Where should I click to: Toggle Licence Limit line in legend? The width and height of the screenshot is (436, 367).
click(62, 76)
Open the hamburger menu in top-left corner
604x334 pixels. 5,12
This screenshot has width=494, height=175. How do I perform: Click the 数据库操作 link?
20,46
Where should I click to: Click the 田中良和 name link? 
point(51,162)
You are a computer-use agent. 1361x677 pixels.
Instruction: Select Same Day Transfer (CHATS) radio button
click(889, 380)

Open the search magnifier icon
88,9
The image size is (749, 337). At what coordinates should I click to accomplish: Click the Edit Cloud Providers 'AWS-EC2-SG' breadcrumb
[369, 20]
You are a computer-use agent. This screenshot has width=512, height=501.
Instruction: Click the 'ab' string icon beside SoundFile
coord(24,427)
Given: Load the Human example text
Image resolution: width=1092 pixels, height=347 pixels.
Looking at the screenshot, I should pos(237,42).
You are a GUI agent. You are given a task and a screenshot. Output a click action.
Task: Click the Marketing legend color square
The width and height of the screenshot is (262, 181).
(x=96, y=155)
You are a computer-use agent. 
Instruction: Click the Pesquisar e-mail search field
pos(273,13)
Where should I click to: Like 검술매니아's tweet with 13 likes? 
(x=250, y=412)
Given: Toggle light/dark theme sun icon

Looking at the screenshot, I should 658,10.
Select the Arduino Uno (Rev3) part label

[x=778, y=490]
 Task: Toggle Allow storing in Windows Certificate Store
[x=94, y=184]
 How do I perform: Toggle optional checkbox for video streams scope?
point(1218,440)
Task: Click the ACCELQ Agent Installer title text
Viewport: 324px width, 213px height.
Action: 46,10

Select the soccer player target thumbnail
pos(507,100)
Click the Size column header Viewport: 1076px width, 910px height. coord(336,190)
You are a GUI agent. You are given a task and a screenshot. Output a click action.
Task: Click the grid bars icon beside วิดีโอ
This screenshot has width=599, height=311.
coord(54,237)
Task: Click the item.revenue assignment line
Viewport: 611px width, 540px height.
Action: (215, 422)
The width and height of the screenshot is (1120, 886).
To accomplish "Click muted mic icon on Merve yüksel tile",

════════════════════

Using the entries above, extract exactly the span from the line with "How do I perform: Toggle" to the line with "Task: Click the item.revenue assignment line", both lines included; leave out everything else.

 How do I perform: Toggle optional checkbox for video streams scope?
point(1218,440)
Task: Click the ACCELQ Agent Installer title text
Viewport: 324px width, 213px height.
Action: 46,10

Select the soccer player target thumbnail
pos(507,100)
Click the Size column header Viewport: 1076px width, 910px height. coord(336,190)
You are a GUI agent. You are given a task and a screenshot. Output a click action.
Task: Click the grid bars icon beside วิดีโอ
This screenshot has width=599, height=311.
coord(54,237)
Task: Click the item.revenue assignment line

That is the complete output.